─── Data records
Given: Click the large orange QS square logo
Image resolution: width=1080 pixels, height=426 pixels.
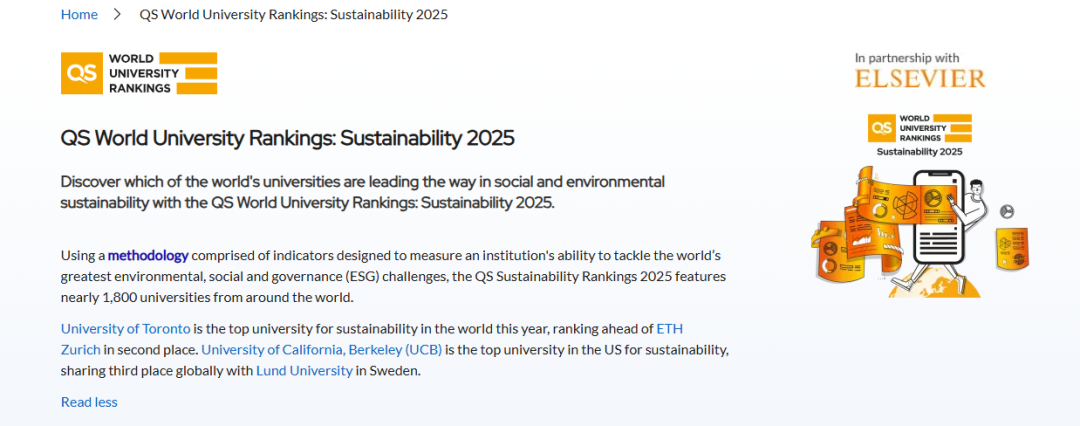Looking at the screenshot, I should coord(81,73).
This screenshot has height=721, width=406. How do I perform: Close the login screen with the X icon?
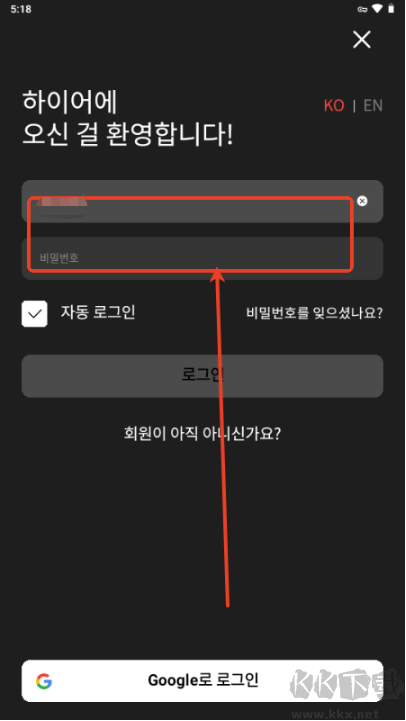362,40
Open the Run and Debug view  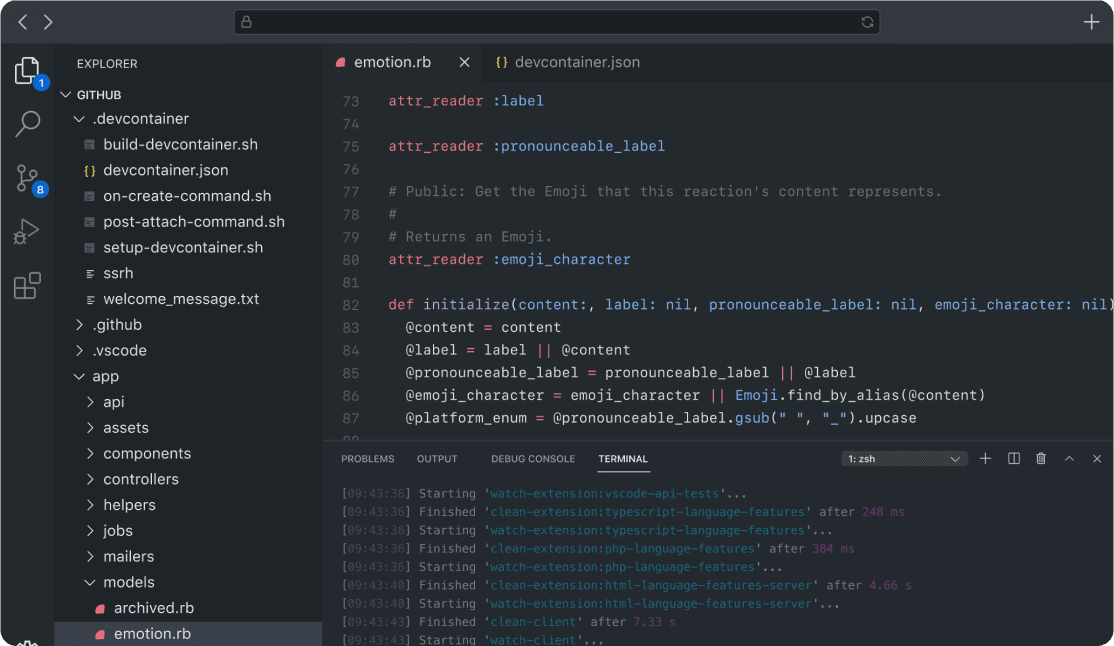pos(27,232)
──────
─── Data records
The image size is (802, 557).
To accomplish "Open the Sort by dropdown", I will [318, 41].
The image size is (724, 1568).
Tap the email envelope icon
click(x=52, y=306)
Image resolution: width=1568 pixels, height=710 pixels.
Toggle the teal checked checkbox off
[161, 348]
──────
─── Data records
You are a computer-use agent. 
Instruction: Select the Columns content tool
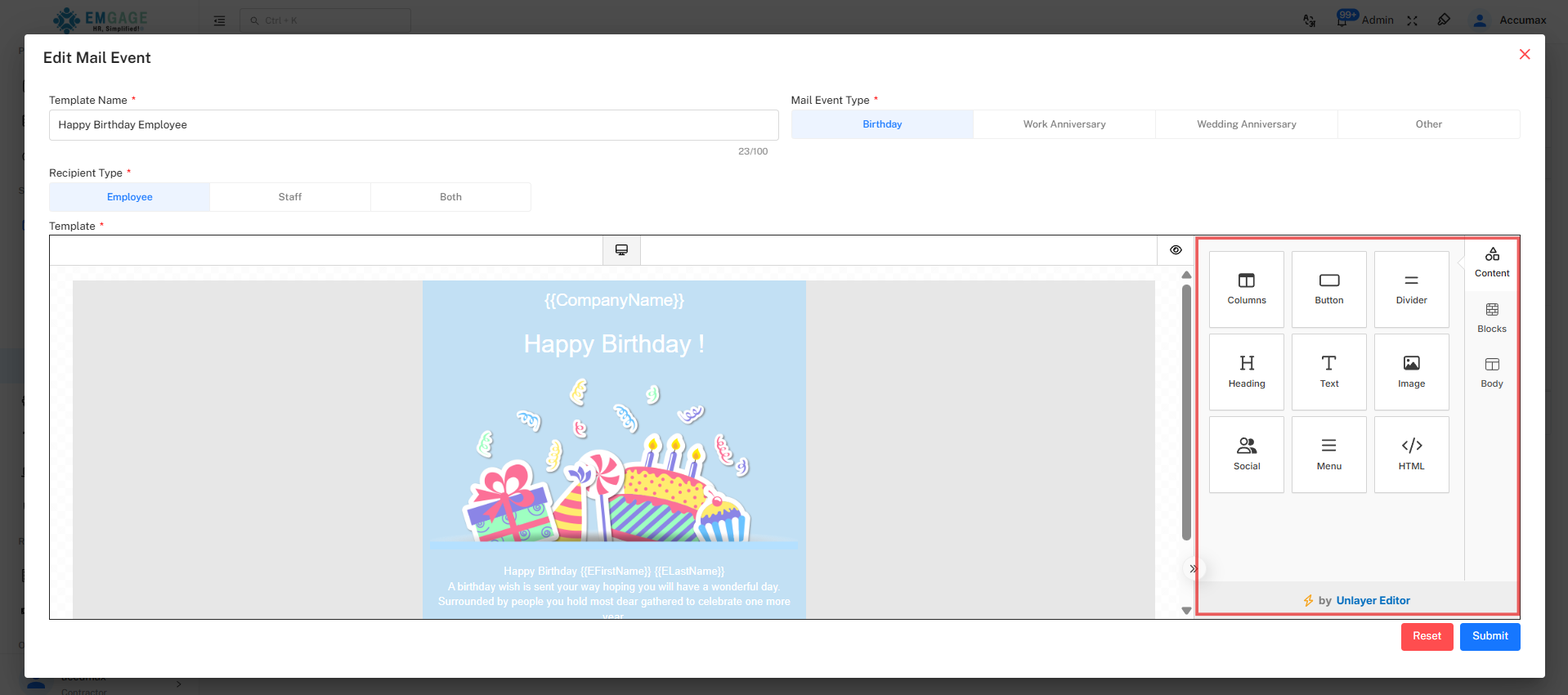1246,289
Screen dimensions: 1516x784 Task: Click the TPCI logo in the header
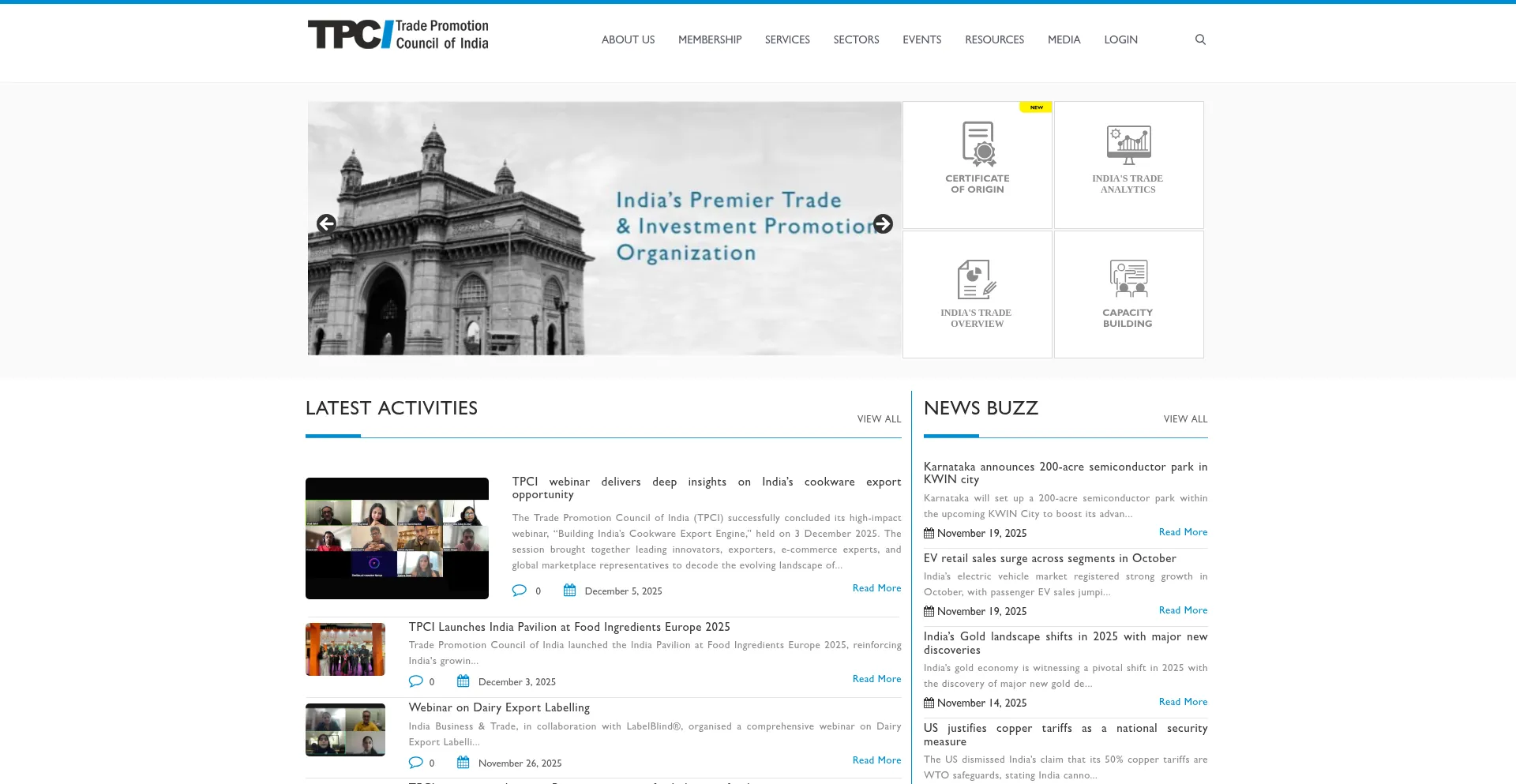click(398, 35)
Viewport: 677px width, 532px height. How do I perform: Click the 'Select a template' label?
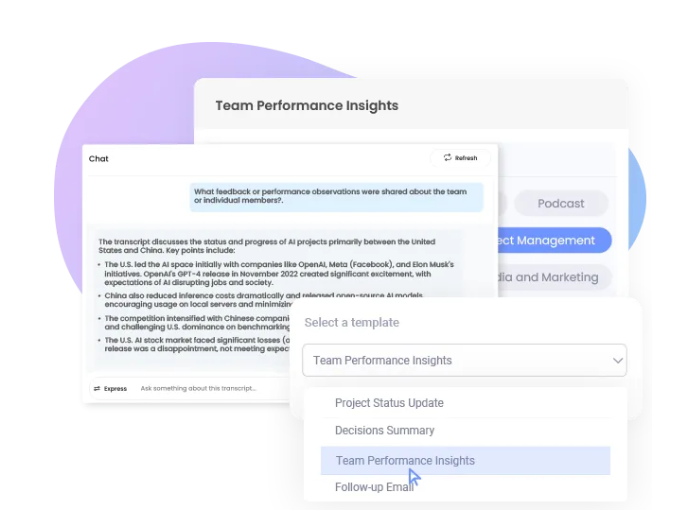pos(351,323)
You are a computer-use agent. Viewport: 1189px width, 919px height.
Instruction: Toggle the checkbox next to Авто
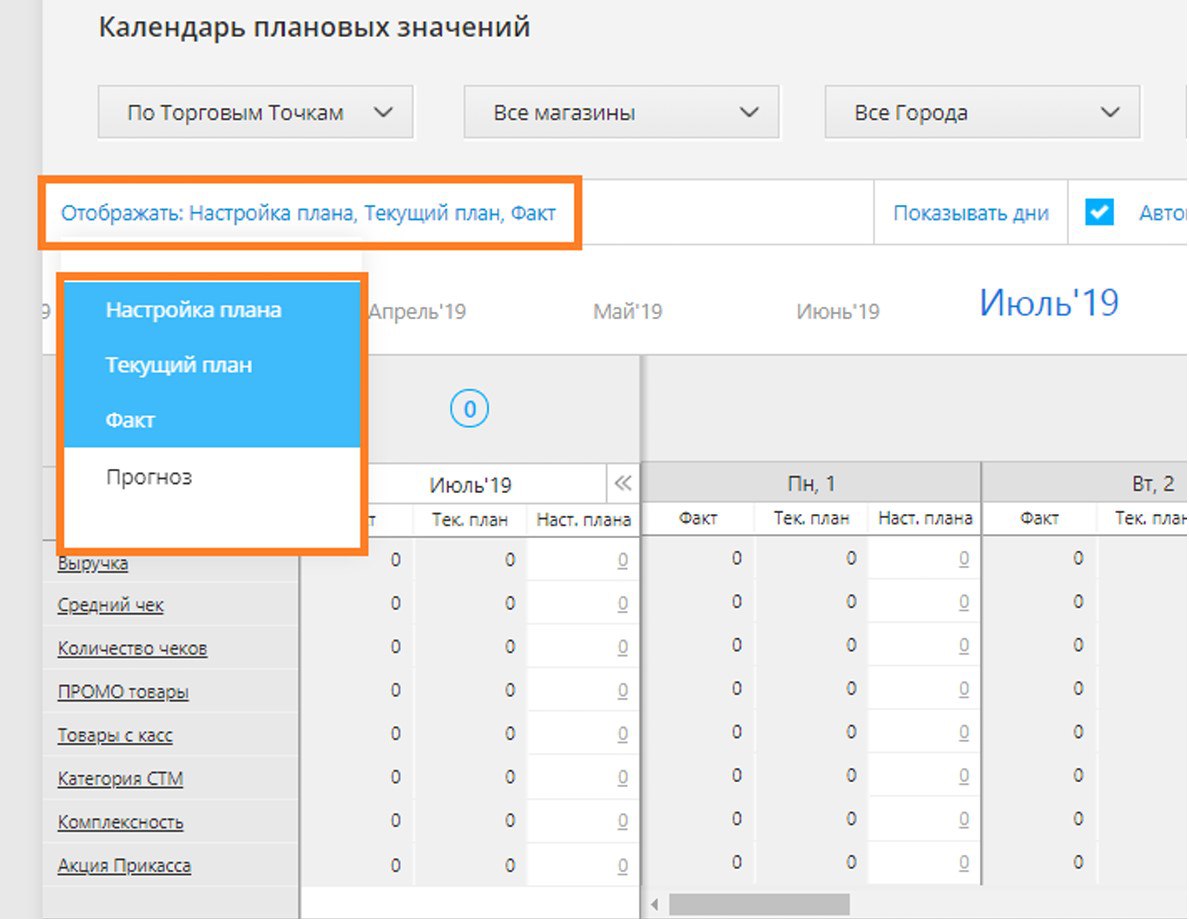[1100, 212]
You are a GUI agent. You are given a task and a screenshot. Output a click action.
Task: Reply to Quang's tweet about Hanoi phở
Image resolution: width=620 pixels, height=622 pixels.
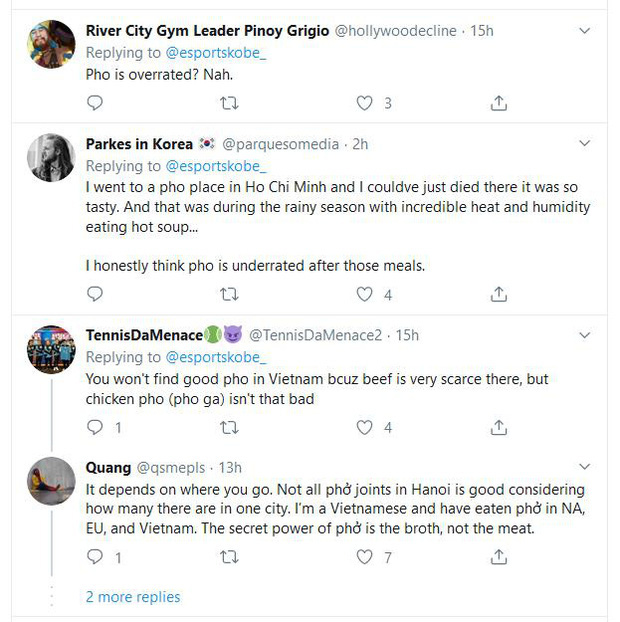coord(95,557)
──────
**Task prompt:**
Determine how many lines of the data above contain the string "computer", and answer with the number only.

**The answer:**
2